### Extrait de page
(Rome, 13 novembre 2024). Le monde arabo-musulman affiche ses positions entre la volonté des dirigeants et les instincts des communautés. La présence d’une cinquantaine de chefs d’État et de gouvernement à un sommet extraordinaire à Riyad doit aussi être placée dans la perspective de l’arrivée de Donald Trump à la Maison Blanche
À Riyad, plus de cinquante dirigeants arabes et musulmans se sont réunis pour un sommet conjoint de la Ligue des États arabes et de l’Organisation de la coopération islamique (OCI), convoqué par le roi Salman et présidé par le prince héritier Mohammed ben Salman (MBS). Le sommet s’est concentré sur la situation au Moyen-Orient, en particulier les conflits en cours à Gaza et au Liban, et sur la nécessité d’une résolution fondée sur le droit international, nous explique Emanuele Rossi dans le quotidien «Formiche.net».
Dans un contexte régional de plus en plus complexe, caractérisé par des dynamiques anciennes et une affirmation renouvelée d’acteurs tels que l’Iran, une position critique sur l’évolution de la situation émerge du sommet, mais que les sources qualifient d’«optimiste» quant au retour de Donald Trump à la Maison Blanche. Avec le Républicain qui, selon un diplomate présent parmi les nombreux participants, «contrairement à vous en Europe, il est considéré par nous au Moyen-Orient comme un élément potentiel de stabilisation, ou du moins c’est ce que nous voulons penser». Un signal direct adressé à la future administration américaine semble émerger de la réunion saoudienne, anticipant les positions et les attentes du monde arabo-musulman.

### Extrait source
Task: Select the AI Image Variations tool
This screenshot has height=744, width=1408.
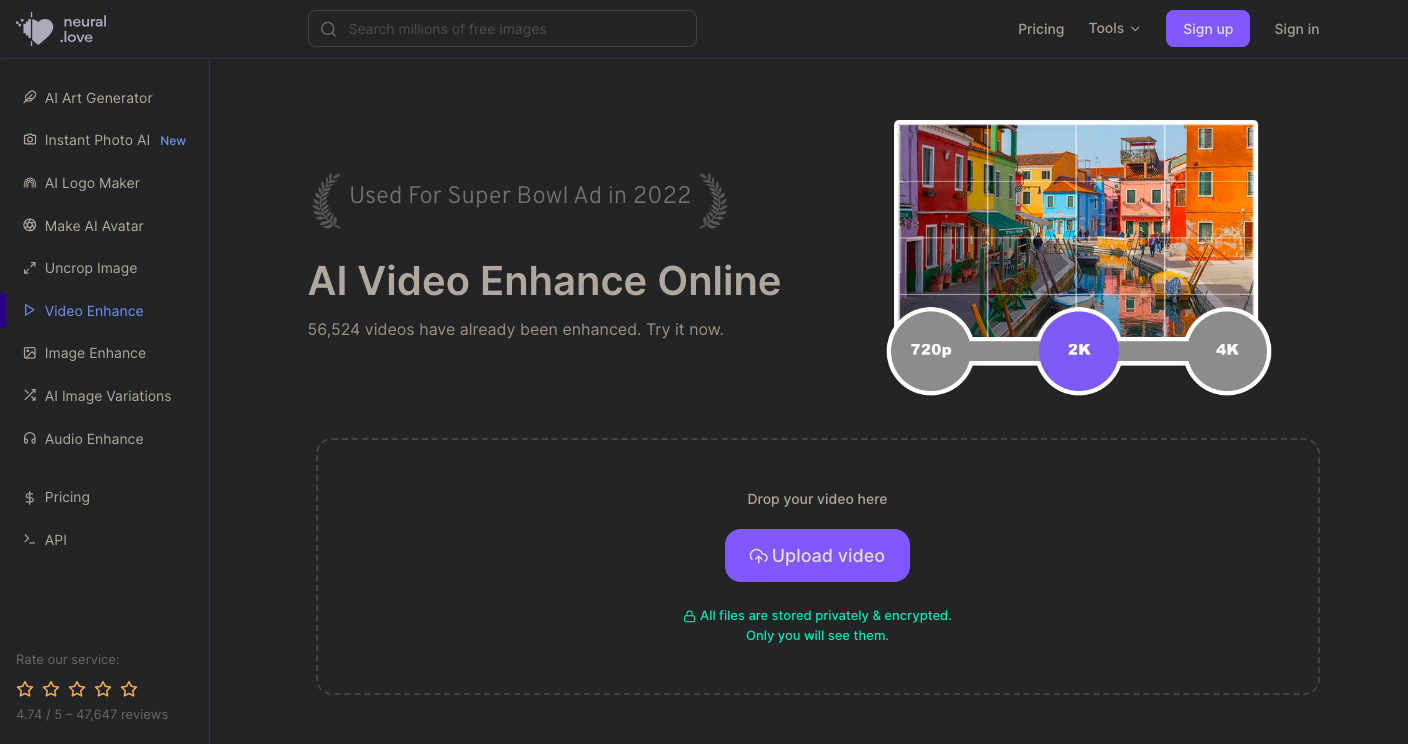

### Votre objectif
Recopiez le passage de l’article qui commence par « Dans un contexte » et va jusqu’à « du monde arabo-musulman. », en y remplaçant « sommet » par « conférence », s’il vous plaît.

### Réponse
Dans un contexte régional de plus en plus complexe, caractérisé par des dynamiques anciennes et une affirmation renouvelée d’acteurs tels que l’Iran, une position critique sur l’évolution de la situation émerge du conférence, mais que les sources qualifient d’«optimiste» quant au retour de Donald Trump à la Maison Blanche. Avec le Républicain qui, selon un diplomate présent parmi les nombreux participants, «contrairement à vous en Europe, il est considéré par nous au Moyen-Orient comme un élément potentiel de stabilisation, ou du moins c’est ce que nous voulons penser». Un signal direct adressé à la future administration américaine semble émerger de la réunion saoudienne, anticipant les positions et les attentes du monde arabo-musulman.